Discipline: Chemistry and Chemical Sciences
Subcategory: Biochemistry (not Cell and Molecular Biology and Genetics)
Chanell Upshaw - Miami University
Co-Author(s): Rick Page and Thaiesha Wright, Miami University, Oxford, OH
Cellulose is a naturally occurring polymer consisting of 1,4- linked glucose monomers. It is the most abundant organic compound in earth, found in every plant. Cellulases are enzymes that catalyze the breakdown of cellulose into glucose. With biofuel being a growing industry, there has been an increase in the demand of Cellulosic glucose production. With an increase in demand, a more stable and active cellulase enzyme can is needed to increase the production of glucose for biofuel production.

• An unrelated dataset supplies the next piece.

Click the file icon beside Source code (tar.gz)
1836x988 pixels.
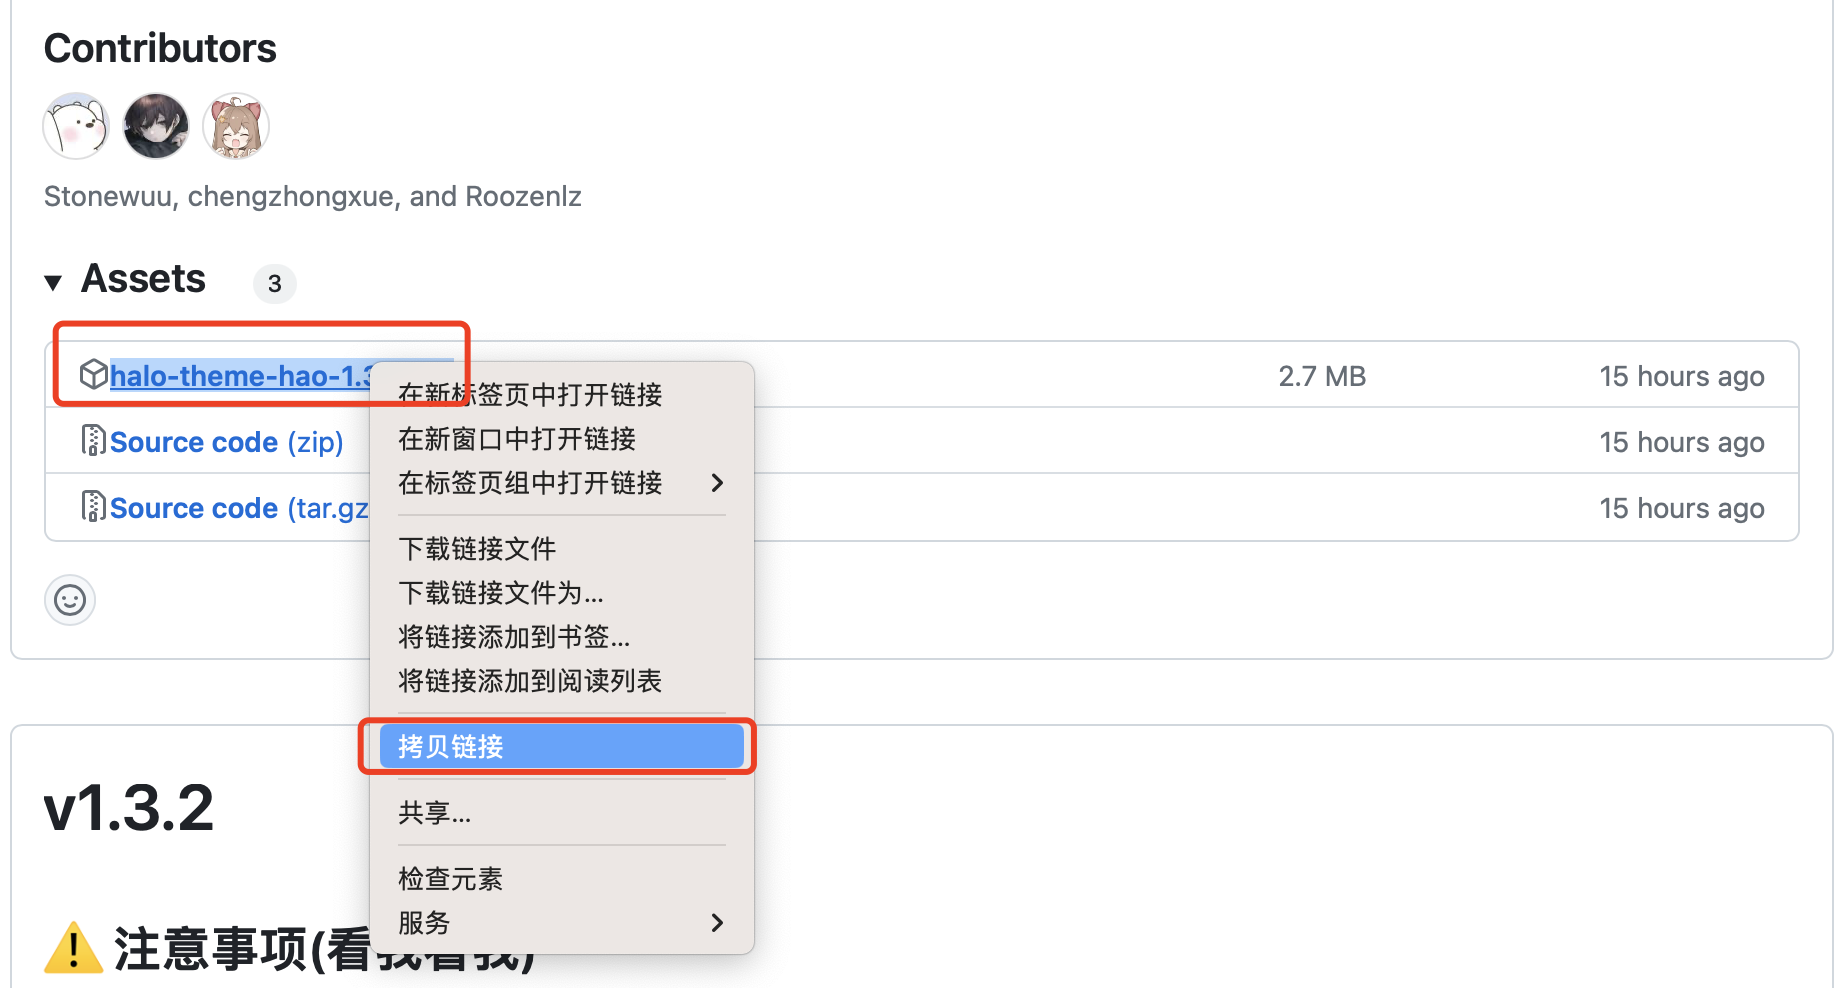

Our research seeks to increase the stability, activity, and reusability of the cellulase FnCel5a from the thermophilic bacterium Fervidobacterium nodosum. To improve the stability we plan to site-specifically modify FnCel5a with polymers. Site-directed mutagenesis was done to create the point mutations K94C, K190C, K300C, K94C/K190C, K94C/K300C, and K190C/K300C. The activity assays revealed no change in activity for single mutants, however, the double mutants showed a significant decrease in activity. There was no change in thermal stability for either single or double mutants in comparison to native FnCel5a, as measured by Differential Scanning Fluorimetry (DSF). The effect of point mutations to FnCel5a will be discussed with respect to the goal of producing an enzyme that is more stable under extreme industrial conditions. We will present our initial results with polymer modification of FnCel5a via covalent modification of cysteine residues introduced by site-directed mutagenesis.
Funder Acknowledgement(s): NSF
Faculty Advisor: Rick Page, pagerc@miamioh.edu
Role: I performed the activity assays for the native, single mutations and double mutations. I also carried out the protocol for the DSF to determine the thermal stability.